> _WHAT THIS TASK INVOLVES_
Rewrite the records as a numbered list, covering everything from the line containing "Click the Bitroot" down to the line containing "Looking at the screenshot, I should 181,55." and skipping blank lines.

[start of GIVEN ENTRIES]

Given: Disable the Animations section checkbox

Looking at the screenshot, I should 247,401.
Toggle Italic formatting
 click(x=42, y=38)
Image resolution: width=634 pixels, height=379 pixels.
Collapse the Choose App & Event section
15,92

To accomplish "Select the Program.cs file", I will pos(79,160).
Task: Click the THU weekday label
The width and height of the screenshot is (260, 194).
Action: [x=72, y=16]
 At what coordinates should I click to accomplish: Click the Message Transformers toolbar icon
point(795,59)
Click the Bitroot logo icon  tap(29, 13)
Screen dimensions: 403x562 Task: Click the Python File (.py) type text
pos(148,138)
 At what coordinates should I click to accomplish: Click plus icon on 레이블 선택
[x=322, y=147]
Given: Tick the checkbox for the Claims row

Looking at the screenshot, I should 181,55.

[end of GIVEN ENTRIES]
[start of GIVEN ENTRIES]

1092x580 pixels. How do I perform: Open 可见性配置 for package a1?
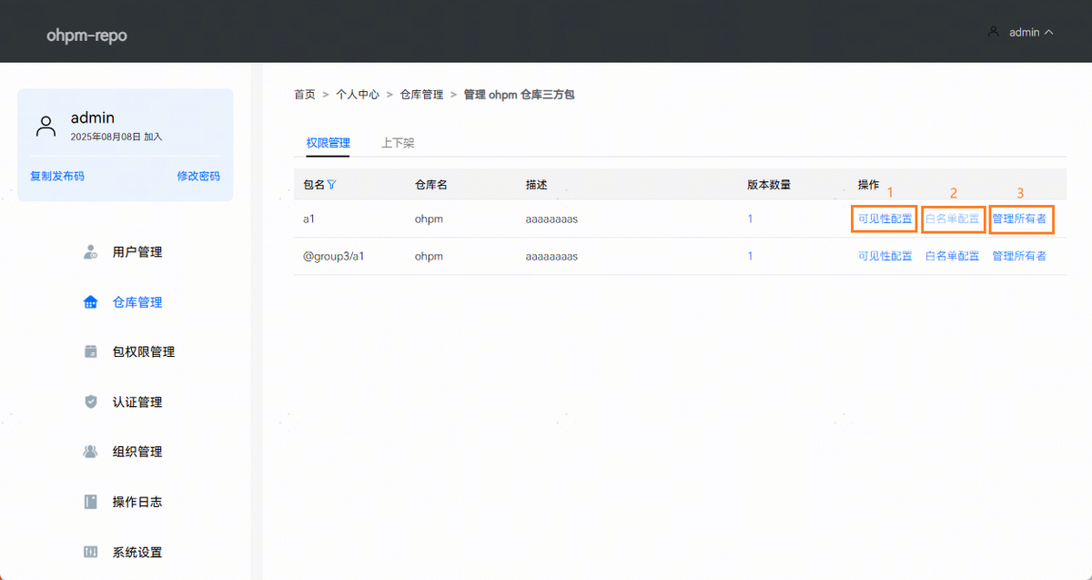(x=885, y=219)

[end of GIVEN ENTRIES]

> _ANSWER TO THE PROBLEM_
1. Click the Bitroot logo icon  tap(29, 13)
2. Screen dimensions: 403x562 Task: Click the Python File (.py) type text
3. pos(148,138)
4.  At what coordinates should I click to accomplish: Click plus icon on 레이블 선택
5. [x=322, y=147]
6. Given: Tick the checkbox for the Claims row
7. Looking at the screenshot, I should 181,55.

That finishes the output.